[Pixel coordinate grounding data]
· · · · · · ·

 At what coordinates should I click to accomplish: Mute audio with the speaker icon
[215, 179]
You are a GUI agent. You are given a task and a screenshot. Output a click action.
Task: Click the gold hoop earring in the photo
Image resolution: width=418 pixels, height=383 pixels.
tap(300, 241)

· · · · · · ·

TO DO:
The required output is the complete set of records, reproduced exactly.

EXPECTED ANSWER:
 At what coordinates should I click to accomplish: Mute audio with the speaker icon
[215, 179]
You are a GUI agent. You are given a task and a screenshot. Output a click action.
Task: Click the gold hoop earring in the photo
Image resolution: width=418 pixels, height=383 pixels.
tap(300, 241)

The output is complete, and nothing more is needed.